C’est nuitamment en cette fin de journée de Juillet de l’an de grâce Deux Mille Huit,  que je fus conviée par une amie mélomane à assister à un concert en l’église Saint Ephrem le Syriaque 

 

  

 

Petite église située entre la Place Maubert et le Panthéon, c'est un petit bijou d’inspiration orientale, havre de paix en plein cœur de la capitale. 

N'étant  pas de nature religieuse, j'apprécie toutefois la beauté de ces lieux chargés d'histoire et de solennité.


 

Rassemblant des pratiquants d’origine libanaise, égyptienne, irakienne, turque,  la liturgie célébrée dans cette église est attribuée à la Mission Syriaque de Jérusalem-Antioche, fixée au début du VIème siècle, en langue Araméen-syriaque (qui fut la langue de Jésus) 

 

Mais au programme ce soir, une autre époque,
romantique à souhait, nous était proposée : Chopin et Liszt

 
De ballades en nocturnes, de valses en mazurkas, 
 le jeune pianiste Elio Di Tanna nous transportaavec une ferveur juvénile des rives du Rhin vers celles plus lointaines de la Mésopotamie.

 

 
A la lumière des chandelles et candélabres d’inspiration byzantine, il ne m’en fallu pas plus pour un voyage imaginaire à travers le temps, jusqu'en terre d'Orient.
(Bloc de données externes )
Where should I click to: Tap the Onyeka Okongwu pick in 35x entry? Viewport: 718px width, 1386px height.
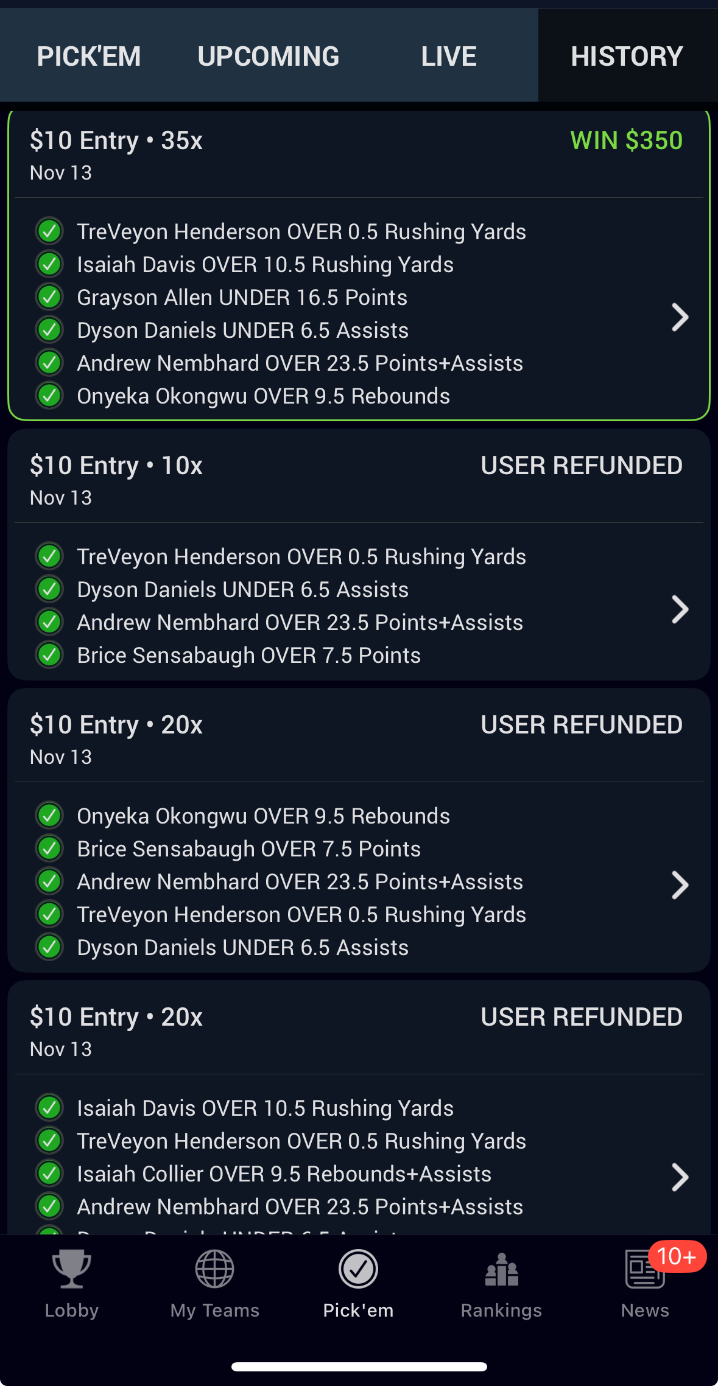tap(263, 396)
Les notes s’envolaient vers les boiseries anciennes
 

   
Allant caresser au passage les portraits des saints de la liturgie Syriaque.

 

Après ces magnifiques envolées lyriques, les notes s’étant tues, vint le moment de rejoindre mon logis, en traversant la Seine.


 

 

Admirant au passage les beautés de cette cité au milles facettes.